No Man’s Sky Review – To The Stars, Through Difficulties
Between over-hype, confusion about promised features, visual awe, and an awkward PC launch, it’s tough to discern the value of No Man’s Sky. Here are our thoughts after a week and a half of play.
Developer: Hello Games
Publisher: Sony Interactive Entertainment
Platforms: PS4 (version reviewed), PC
Release Date: August 9, 2016
What is one to make of No Man’s Sky? By the time you see this review it is almost certain that your views on the game have been colored in some way by a combination of the Internet hype machine, a multitude of other reviews and think pieces, discussion of its broken status on PC, and the jaw-dropping screenshots that have been plastered all over social media this week. It’s a divisive game for many reasons. And yet, the experience of playing No Man’s Sky is somehow divorced from most of that discussion. This game is not a list of its features or lack thereof.

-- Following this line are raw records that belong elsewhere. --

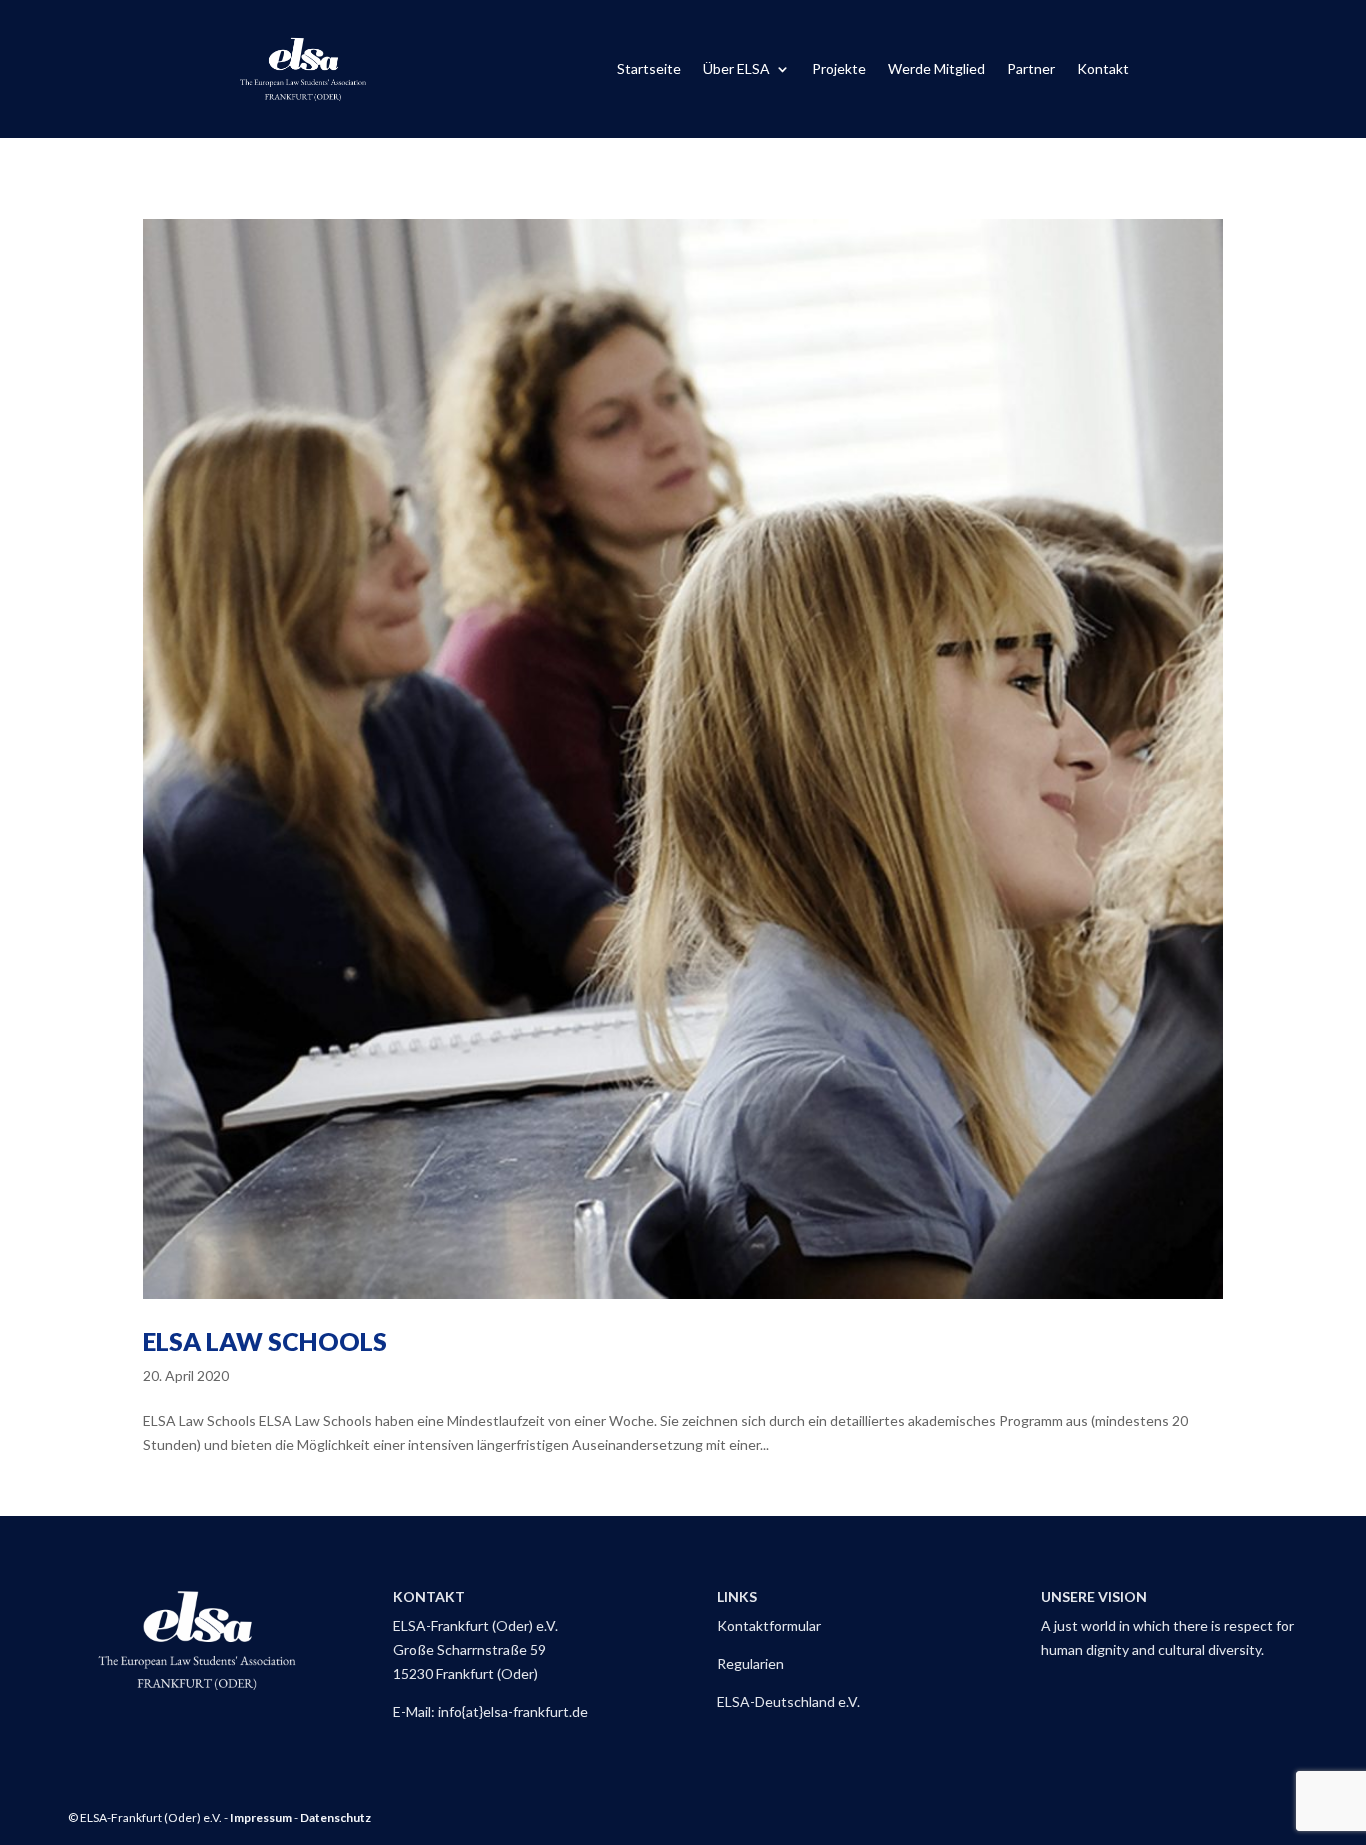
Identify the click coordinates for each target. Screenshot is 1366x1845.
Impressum (261, 1817)
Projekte (839, 69)
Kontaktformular (769, 1625)
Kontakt (1103, 69)
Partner (1031, 69)
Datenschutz (335, 1817)
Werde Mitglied (936, 69)
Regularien (750, 1663)
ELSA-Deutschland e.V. (788, 1701)
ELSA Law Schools (265, 1341)
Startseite (649, 69)
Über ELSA (736, 69)
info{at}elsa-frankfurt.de (513, 1711)
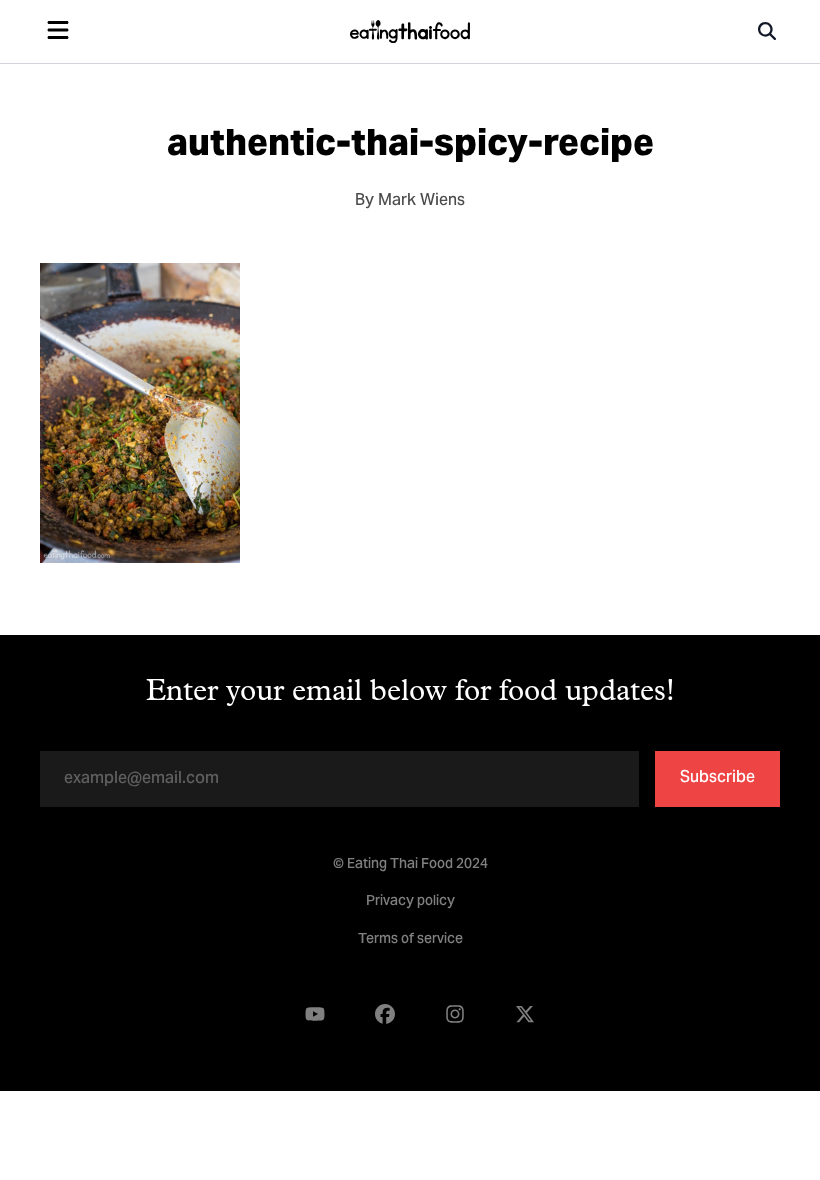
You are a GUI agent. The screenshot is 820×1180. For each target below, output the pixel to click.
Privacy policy (410, 902)
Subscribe (717, 778)
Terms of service (410, 940)
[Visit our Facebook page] (385, 1014)
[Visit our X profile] (525, 1014)
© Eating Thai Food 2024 (410, 865)
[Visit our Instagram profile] (455, 1014)
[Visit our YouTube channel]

No Man’s Sky plays something like a mix of Starbound and Firewatch. You take a space vacation that lasts as long as you want it to, usually in the range of 30-100 hours. You’ll spend the opening hours playing a survival game; the middle hours, a resource gathering/trade-centric game; the ending hours, an exploration and photo-taking adventure. It’s weird and open-ended and hard to pin down. It does some things well. It fails at others, too.
First, the opening hours: a crashed ship, no resources, repairs to make, limited inventory space. You’ve got a mining beam, which you’ll use to collect different types of resources to recharge ship parts like launch thrusters and pulse drives. The majority of what you’ll do in No Man’s Sky revolves around ensuring you have the right resources for the right occasions. You’ll need isotopes for fuel and life support systems, while oxides offer hazard protection. Though some resources appear in greater or smaller numbers on certain planets, all basic items can be acquired anywhere with enough searching.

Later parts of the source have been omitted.